▶ Your goal
According to the commentary below on the Republican campaign message, why should congressional Republicans avoid putting forward specific agenda items before the election?

I've got a disagreement with the Washington Examiner's editorial - 'We're not the other guys' isn't good enough, GOP:
That is why it is critically important for congressional Republicans to put forward a concrete agenda before the election as an alternative to that of big-spending congressional Democrats. Instead, Republicans appear satisfied to fall back on a one-plank platform: "We're not the Democrats." That won't cut it because, as pollster Scott Rasmussen recently told the Wall Street Journal, the GOP will benefit from voters' desire to oust the party in power, but "75 percent of Republicans say their representatives in Congress are out of touch with the party base. Should they win big this November, they will have to move quickly to prove they've learned lessons from the Bush years."
They're conflating two completely different things here. The first is running, the second is governing. "We're not the Democrats" is obviously not going to cut it once they win back the House. But for right now, putting up specific agenda items allows people to specifically target them. "We're not the Democrats" gives them a chance with anyone who is upset with the Democrats, and that's a sizeable majority right now. Given where they are at the moment, specific agenda items are more likely to cost votes than win them. The country needs to take some strong medicine, and describing that medicine, and the specific procedures involved, aren't going to be pleasant. They'll certainly need an agenda upon taking office, but today, they're best bet to take that office is to continue hammering the disastrous policies of the Reid-Pelosi Congress and the Obama administration. Outlining, for example, programs to save Social Security and Medicare, if that's what they intend to do, just gives Democrats a chance to scream about them cutting those programs, while also turning off those who'd like to see them gone.

▶ Data section
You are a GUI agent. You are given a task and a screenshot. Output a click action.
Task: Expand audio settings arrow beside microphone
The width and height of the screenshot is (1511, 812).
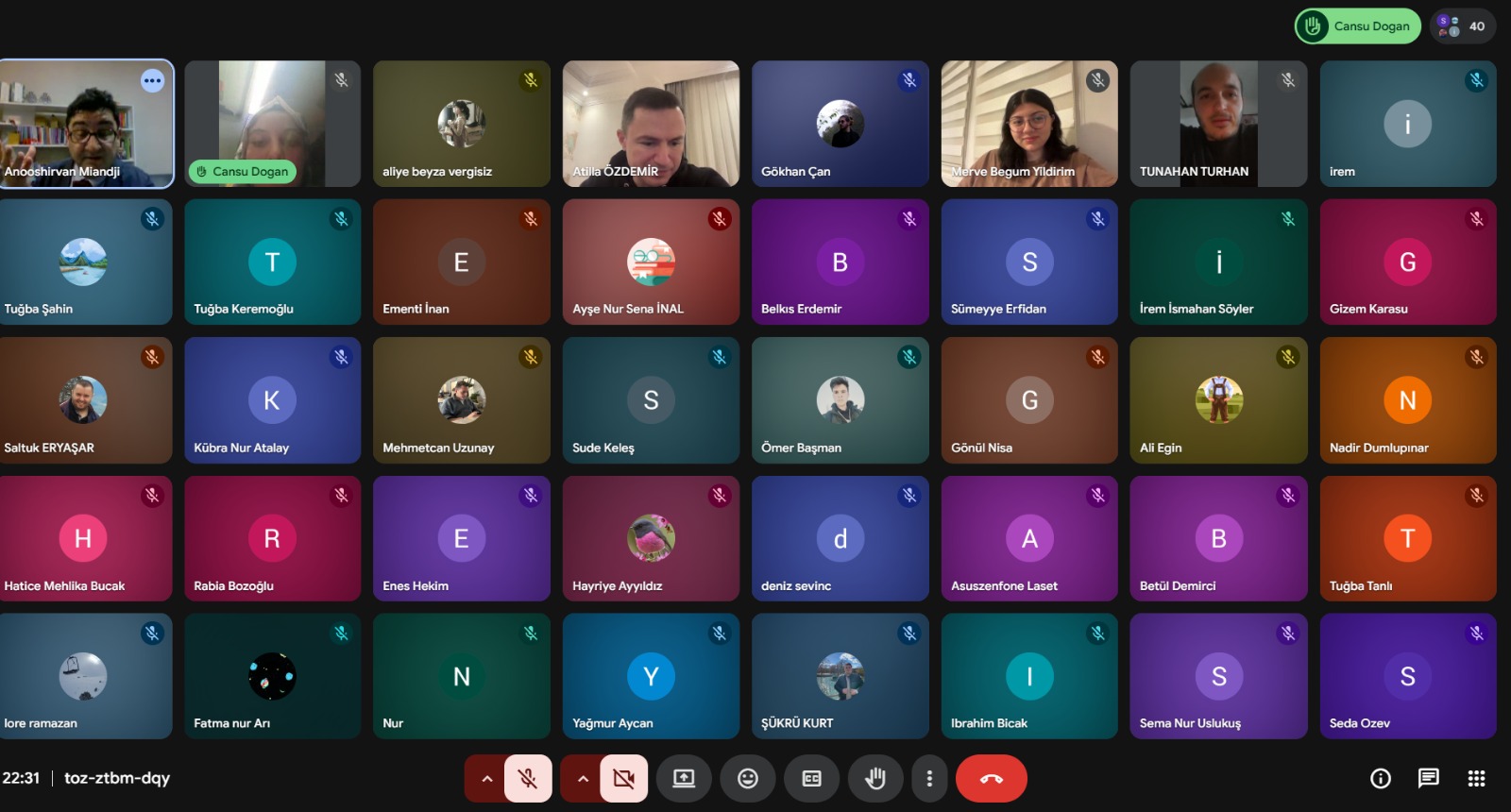[x=486, y=778]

▶ Solution to this task
Specific agenda items give people something to target. The needed "strong medicine" would be unpleasant to describe, so such items are more likely to cost votes than win them, while "We're not the Democrats" appeals to the sizeable majority upset with the Democrats. Outlining plans for Social Security and Medicare, for instance, would let Democrats claim Republicans are cutting those programs and would also turn off voters who want the programs gone.